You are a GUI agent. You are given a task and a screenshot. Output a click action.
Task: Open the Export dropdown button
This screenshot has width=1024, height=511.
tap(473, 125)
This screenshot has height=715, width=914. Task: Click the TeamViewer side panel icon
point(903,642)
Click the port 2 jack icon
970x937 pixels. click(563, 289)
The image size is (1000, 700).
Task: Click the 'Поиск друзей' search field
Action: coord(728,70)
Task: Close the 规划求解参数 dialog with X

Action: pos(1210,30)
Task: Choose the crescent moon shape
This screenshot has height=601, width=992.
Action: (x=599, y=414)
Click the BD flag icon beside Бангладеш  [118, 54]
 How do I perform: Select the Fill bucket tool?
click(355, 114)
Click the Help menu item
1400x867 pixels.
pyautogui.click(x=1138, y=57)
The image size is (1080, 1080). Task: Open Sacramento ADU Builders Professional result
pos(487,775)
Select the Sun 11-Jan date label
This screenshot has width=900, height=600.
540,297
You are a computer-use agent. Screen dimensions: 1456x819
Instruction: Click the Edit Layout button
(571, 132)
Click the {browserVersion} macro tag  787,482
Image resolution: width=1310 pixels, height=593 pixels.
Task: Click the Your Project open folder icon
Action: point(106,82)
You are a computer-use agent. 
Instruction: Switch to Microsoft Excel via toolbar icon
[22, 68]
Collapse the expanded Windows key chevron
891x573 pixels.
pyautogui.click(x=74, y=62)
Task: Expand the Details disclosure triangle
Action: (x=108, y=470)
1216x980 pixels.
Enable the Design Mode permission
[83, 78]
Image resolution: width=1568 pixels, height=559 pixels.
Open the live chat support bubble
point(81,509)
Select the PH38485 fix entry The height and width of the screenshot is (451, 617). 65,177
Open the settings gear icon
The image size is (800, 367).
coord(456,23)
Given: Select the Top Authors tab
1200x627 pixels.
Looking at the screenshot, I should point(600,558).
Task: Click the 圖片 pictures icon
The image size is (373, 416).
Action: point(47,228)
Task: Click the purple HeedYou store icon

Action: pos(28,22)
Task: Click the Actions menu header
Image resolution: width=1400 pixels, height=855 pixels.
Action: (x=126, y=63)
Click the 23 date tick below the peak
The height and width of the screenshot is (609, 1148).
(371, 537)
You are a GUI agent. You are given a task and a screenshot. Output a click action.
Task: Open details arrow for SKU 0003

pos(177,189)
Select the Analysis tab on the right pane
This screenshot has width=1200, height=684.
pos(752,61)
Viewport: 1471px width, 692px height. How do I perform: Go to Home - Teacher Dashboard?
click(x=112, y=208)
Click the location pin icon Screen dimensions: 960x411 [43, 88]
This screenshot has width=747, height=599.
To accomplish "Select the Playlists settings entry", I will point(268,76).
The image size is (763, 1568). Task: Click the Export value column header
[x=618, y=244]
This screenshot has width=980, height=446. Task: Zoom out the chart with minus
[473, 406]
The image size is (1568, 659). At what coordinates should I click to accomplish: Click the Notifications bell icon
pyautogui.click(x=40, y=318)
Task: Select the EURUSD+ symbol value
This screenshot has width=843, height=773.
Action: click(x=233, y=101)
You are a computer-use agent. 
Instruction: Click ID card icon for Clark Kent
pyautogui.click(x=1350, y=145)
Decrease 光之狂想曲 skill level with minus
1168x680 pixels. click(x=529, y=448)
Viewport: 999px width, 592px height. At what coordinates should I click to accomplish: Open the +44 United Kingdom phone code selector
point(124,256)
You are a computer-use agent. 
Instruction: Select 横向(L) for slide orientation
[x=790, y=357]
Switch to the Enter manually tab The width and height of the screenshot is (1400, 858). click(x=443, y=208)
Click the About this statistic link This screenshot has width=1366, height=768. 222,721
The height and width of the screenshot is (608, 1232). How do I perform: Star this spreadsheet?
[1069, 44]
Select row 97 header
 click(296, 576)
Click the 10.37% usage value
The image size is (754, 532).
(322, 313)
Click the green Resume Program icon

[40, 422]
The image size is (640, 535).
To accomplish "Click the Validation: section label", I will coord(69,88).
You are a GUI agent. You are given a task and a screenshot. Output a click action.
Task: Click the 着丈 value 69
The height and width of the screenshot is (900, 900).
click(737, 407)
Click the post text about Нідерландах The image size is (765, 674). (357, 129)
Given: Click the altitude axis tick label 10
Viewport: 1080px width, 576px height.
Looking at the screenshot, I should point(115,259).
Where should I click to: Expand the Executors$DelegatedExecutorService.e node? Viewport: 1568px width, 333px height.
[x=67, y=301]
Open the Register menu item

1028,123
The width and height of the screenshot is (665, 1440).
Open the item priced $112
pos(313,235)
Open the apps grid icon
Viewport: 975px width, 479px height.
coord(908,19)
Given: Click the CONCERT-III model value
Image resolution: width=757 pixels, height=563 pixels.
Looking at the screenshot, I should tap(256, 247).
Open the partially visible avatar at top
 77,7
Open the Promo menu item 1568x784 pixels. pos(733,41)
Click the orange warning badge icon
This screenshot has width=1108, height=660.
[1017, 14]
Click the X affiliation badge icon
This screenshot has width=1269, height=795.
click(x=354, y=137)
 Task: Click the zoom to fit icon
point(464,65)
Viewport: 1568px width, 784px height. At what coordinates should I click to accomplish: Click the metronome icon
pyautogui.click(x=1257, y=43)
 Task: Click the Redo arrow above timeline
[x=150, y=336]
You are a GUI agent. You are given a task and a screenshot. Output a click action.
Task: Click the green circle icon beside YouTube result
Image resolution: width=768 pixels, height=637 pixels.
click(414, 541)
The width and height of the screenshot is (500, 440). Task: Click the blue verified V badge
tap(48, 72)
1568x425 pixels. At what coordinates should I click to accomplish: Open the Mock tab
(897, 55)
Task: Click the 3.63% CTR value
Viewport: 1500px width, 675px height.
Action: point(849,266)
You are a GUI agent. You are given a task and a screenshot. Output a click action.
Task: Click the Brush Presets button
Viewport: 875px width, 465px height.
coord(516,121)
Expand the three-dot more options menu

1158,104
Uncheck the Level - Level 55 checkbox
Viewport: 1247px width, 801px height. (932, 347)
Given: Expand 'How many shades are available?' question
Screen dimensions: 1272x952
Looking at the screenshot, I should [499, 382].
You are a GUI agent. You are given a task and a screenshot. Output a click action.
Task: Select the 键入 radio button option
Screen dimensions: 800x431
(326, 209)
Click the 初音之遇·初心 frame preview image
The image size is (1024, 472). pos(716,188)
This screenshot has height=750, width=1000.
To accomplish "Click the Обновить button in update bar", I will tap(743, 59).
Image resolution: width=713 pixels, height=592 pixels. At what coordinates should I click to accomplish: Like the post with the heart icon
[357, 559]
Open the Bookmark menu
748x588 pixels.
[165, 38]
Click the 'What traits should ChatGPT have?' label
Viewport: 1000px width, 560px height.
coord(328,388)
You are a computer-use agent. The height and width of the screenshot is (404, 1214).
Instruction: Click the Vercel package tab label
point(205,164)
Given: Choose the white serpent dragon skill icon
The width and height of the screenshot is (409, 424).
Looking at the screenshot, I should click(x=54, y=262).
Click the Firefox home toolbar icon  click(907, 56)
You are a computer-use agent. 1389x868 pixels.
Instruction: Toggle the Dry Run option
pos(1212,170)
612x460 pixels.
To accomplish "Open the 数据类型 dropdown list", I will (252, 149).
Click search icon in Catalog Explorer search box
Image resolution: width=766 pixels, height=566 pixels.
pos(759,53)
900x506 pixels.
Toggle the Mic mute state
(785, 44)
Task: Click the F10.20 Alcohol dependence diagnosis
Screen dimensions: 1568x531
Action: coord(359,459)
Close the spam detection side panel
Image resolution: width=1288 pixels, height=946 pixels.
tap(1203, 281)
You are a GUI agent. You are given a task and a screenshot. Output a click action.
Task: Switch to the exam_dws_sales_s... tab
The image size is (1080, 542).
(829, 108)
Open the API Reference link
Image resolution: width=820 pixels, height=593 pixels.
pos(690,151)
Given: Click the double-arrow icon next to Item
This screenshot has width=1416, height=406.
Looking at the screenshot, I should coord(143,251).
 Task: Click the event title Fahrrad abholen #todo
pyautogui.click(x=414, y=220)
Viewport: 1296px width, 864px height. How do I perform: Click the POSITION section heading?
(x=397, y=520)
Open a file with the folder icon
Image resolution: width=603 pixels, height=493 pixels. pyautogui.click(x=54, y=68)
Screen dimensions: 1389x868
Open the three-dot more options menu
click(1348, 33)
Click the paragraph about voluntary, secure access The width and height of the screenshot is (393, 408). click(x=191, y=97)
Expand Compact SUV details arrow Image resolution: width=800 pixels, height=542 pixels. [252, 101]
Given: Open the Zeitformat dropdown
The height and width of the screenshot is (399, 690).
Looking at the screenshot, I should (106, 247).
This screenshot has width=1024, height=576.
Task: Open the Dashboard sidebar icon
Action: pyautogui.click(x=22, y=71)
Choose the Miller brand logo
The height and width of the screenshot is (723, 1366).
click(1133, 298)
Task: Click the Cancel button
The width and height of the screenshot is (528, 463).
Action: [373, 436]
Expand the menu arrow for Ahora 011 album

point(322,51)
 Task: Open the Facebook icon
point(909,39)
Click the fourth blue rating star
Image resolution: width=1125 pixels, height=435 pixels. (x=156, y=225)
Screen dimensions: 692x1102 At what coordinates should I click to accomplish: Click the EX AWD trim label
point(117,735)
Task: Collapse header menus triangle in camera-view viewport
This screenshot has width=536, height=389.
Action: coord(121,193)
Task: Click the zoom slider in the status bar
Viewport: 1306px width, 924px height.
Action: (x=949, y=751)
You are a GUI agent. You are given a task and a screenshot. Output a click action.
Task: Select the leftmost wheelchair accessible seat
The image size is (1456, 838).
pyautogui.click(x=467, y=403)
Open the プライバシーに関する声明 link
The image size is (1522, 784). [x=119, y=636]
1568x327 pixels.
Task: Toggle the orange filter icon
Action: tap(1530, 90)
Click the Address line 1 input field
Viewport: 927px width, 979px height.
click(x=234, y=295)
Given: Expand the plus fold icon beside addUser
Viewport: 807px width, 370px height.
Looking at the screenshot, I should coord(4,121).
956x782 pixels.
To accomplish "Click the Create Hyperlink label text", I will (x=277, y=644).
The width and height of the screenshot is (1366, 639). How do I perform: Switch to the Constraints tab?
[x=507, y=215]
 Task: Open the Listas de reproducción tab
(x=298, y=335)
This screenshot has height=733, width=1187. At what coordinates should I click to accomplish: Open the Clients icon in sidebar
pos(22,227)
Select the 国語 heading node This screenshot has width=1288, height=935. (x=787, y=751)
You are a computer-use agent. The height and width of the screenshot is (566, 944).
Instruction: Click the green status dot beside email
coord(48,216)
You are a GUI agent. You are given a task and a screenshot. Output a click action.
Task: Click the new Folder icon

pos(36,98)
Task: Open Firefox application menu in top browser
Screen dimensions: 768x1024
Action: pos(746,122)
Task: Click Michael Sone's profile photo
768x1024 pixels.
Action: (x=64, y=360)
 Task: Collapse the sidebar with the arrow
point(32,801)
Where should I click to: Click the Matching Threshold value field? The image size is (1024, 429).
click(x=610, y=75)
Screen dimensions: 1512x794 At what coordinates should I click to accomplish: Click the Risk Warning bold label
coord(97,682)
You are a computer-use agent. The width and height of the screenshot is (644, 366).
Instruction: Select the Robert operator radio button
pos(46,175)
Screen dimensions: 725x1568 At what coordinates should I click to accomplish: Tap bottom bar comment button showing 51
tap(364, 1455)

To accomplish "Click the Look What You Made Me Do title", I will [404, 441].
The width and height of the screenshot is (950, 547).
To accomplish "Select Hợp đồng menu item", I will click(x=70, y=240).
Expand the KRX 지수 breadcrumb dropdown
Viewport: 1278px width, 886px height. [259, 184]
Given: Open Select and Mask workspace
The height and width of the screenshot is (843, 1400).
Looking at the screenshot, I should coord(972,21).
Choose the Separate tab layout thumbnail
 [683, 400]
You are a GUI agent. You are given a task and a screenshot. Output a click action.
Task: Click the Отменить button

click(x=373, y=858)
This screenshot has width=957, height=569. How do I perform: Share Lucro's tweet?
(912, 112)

_ _ _ _ _ _ _

Since only part of the listing is wanted, copy exactly the lines from the one holding "Click the BD" to the one holding "Task: Click the Actions menu header", both included.

* _COMPLETED EXERCISE_:
Click the BD flag icon beside Бангладеш  [118, 54]
 How do I perform: Select the Fill bucket tool?
click(355, 114)
Click the Help menu item
1400x867 pixels.
pyautogui.click(x=1138, y=57)
The image size is (1080, 1080). Task: Open Sacramento ADU Builders Professional result
pos(487,775)
Select the Sun 11-Jan date label
This screenshot has width=900, height=600.
540,297
You are a computer-use agent. Screen dimensions: 1456x819
Instruction: Click the Edit Layout button
(571, 132)
Click the {browserVersion} macro tag  787,482
Image resolution: width=1310 pixels, height=593 pixels.
Task: Click the Your Project open folder icon
Action: point(106,82)
You are a computer-use agent. 
Instruction: Switch to Microsoft Excel via toolbar icon
[22, 68]
Collapse the expanded Windows key chevron
891x573 pixels.
pyautogui.click(x=74, y=62)
Task: Expand the Details disclosure triangle
Action: (x=108, y=470)
1216x980 pixels.
Enable the Design Mode permission
[83, 78]
Image resolution: width=1568 pixels, height=559 pixels.
Open the live chat support bubble
point(81,509)
Select the PH38485 fix entry The height and width of the screenshot is (451, 617). 65,177
Open the settings gear icon
The image size is (800, 367).
coord(456,23)
Given: Select the Top Authors tab
1200x627 pixels.
Looking at the screenshot, I should point(600,558).
Task: Click the 圖片 pictures icon
The image size is (373, 416).
Action: point(47,228)
Task: Click the purple HeedYou store icon

Action: pos(28,22)
Task: Click the Actions menu header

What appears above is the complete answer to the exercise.